There was a long silence. Then Lord Edmund looked up and, meeting Rollo’s eyes, said, ‘Alfred greatly resembled his brother Edward, as I have said. Edward left no son, for he was a chaste and holy man and his marriage to his queen, Edith, was one of the spirit and not the body. You ask yourself, I do not doubt, how then it is that we are so sure that in Gewis the true blood of the House of Wessex runs pure.’

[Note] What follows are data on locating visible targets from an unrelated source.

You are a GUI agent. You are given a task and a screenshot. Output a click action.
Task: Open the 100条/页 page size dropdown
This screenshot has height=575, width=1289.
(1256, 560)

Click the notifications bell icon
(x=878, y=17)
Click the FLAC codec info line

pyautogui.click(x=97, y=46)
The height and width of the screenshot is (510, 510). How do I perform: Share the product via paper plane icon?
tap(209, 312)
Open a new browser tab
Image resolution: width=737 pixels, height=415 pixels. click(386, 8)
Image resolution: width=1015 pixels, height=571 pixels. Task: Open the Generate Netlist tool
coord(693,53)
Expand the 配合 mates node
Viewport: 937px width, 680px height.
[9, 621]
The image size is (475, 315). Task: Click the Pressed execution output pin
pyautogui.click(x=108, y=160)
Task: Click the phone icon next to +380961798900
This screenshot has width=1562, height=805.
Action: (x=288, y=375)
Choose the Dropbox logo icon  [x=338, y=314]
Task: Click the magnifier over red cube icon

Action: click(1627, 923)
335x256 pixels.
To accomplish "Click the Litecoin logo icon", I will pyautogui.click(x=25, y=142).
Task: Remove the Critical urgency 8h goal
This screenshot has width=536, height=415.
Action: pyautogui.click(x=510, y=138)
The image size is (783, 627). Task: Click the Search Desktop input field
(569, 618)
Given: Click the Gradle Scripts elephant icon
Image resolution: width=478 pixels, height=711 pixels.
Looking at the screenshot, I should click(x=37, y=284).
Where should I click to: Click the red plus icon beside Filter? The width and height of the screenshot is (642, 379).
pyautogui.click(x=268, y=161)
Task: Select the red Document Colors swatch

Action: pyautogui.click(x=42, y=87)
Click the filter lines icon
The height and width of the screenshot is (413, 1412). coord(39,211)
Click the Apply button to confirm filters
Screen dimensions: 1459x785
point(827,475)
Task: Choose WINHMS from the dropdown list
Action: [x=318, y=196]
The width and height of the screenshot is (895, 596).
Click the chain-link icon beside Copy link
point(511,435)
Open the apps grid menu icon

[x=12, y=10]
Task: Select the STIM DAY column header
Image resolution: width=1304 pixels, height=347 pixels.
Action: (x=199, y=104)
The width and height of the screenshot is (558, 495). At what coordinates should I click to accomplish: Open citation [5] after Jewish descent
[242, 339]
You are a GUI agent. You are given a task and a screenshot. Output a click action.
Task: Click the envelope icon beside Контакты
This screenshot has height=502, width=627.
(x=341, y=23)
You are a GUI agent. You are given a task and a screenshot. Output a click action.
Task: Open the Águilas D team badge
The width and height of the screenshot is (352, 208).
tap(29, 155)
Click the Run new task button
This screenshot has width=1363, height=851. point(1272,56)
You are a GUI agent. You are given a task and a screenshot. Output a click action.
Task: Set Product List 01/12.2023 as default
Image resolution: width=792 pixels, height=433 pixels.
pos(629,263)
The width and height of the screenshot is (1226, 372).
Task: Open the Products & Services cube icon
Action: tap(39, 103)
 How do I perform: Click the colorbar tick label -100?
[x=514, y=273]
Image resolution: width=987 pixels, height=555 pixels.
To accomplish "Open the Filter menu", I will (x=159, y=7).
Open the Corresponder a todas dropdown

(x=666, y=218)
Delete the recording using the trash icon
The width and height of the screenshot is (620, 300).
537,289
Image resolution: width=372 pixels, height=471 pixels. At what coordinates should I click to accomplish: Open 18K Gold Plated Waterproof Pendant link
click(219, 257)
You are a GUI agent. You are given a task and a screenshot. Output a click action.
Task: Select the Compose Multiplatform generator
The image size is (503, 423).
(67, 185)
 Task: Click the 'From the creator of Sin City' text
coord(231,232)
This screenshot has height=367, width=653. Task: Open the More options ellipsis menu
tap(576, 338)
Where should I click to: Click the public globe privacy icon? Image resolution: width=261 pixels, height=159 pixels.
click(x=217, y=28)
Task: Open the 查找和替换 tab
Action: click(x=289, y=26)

‘I do,’ Rollo acknowledged.

‘The nature of Alfred Aethling was not like his brother’s, and when temptation came he did not resist,’ Lord Edmund said. ‘What would you have done, Norman spy? Far from friends and kin, perhaps afraid and already suspicious of the man who would soon take your manhood, your eyes and your life, would you in your loneliness have turned your back on love when it was offered?’ Rollo made no answer. ‘Alfred did not. He bedded Alma, the daughter of one of his trusted followers, who loved and pitied him, showing him kindness and tenderness. It is said that in secret they were wed. After Alfred had been torn away from her and suffered his terrible fate, Alma realized she was with child. In time she was delivered of a boy, who, for fear of Harold Harefoot and his brutal, ruthless followers, was taken and hidden in a remote village. He was taught a skill, for he would have to live his life not as a prince of the House of Wessex but as a carpenter. He grew to adulthood and married, and his wife bore a son.’ Rollo felt the power of Lord Edmund’s eyes and, reluctantly, turned to meet their gaze.